Wednesday July 24 2019 was already doomed to take its place in English infamy and there was very little the cricket team could do about it. They surely didn’t need to be quite such willing participants in the day’s ignominy, though.
The worst thing for England – the worst cricketing thing at least – was that nothing that happened at Lord’s was unpredictable. Nothing that happened – not even Jack Leach striding out to open the second innings as nightwatchman – was anything we haven’t seen before. It was just a day when all the very worst of England’s Test cricket – and the very best of Tim Murtagh’s – was on display. There were even the usual surfeit of apposite Jofra Archer tweets…
Ireland looking good 🙁
— Jofra Archer (@JofraArcher) February 16, 2015
— Jofra Archer (@JofraArcher) June 13, 2014
— Jofra Archer (@JofraArcher) August 10, 2014
It was extremely predictable, and predictably extreme.
So you had the top-order batting collapse in the face of intelligent and accurate new-ball bowling. England bowled out in a session for the fourth time in the last 34 Tests having avoided such disaster between 1938 and 2016. You had England’s bowlers, having watched Ireland reap the benefits of top-of-off-stump monotony from the King of Lord’s Murtagh, aim nothing at the stumps for the first 10 overs. And then when the bowlers, specifically Stuart Broad, did get it right one outside edge ignored by Jonny Bairstow and another shelled by Joe Root.
As if to amplify that this whole day was just an extreme version of Things That Always Happen, when England were in their most desperate need of a breakthrough after tea it came with Paul Stirling out for 36 from 43 balls lbw to a Broad celebrappeal. The whole day was very on brand from all concerned.
The demise of England’s top order was perhaps the most predictable of the day’s series of predictable events. Jason Roy nicking off pushing out well in front against Murtagh was the dismissal many would have expected, yet it was only able to happen because Mark Adair overstepped when having him otherwise plumb lbw the over before. Rory Burns was caught behind defending to mid-on. Joe Root was lbw falling over early in his innings. All were known weaknesses ruthlessly exploited on a green pitch that offered enough movement to keep bowlers interested if not to justify the kind of humiliation endured by England.
Jonny Bairstow, who had a curious day, was bowled twice in a six-ball stay – the first of them when backing away at the very last moment – after being warned by the umpires for taking his stance so far out of his crease that he was encroaching on the danger area.
Murtagh trapped Chris Woakes lbw and had Moeen Ali caught behind to complete a five-wicket haul and a spot on the honours board less than 80 minutes into his first Test at Lord’s.
It was not, of course, his first game at Lord’s, Murtagh’s 72 first-class appearances here comparing pretty handily with the England XI’s combined total of 88. It showed. His success too was nothing that hadn’t been seen plenty of times before. The people who all thought they were the first people to notice that Murtagh and murder are similar enough words for punning potential was nothing that hadn’t been seen plenty of times before.
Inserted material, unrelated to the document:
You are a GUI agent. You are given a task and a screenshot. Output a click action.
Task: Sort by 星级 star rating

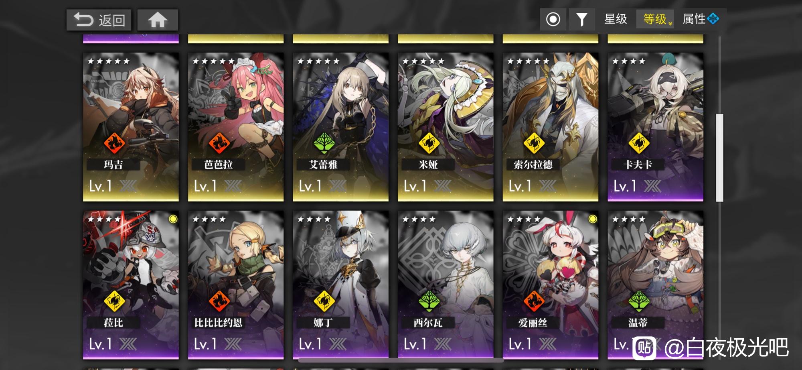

If ever there was a cricketer who “knows their game” it is Murtagh. No cricketer makes the game appear simpler, with ball or bat. He aims almost everything at the top of off stump – although even 73mph Murtagh couldn’t resist a bouncer when Stuart Broad strode to the crease – when bowling and almost everything over midwicket when batting. Crack on. It was impossible not to be utterly thrilled for a man who bowls as well on this ground as anyone ever has.
England certainly had no answer, but in many ways the biggest result for Ireland was that the day’s second best bowler was the far less experienced Adair, who had apparently absorbed all his senior new-ball partner’s methods.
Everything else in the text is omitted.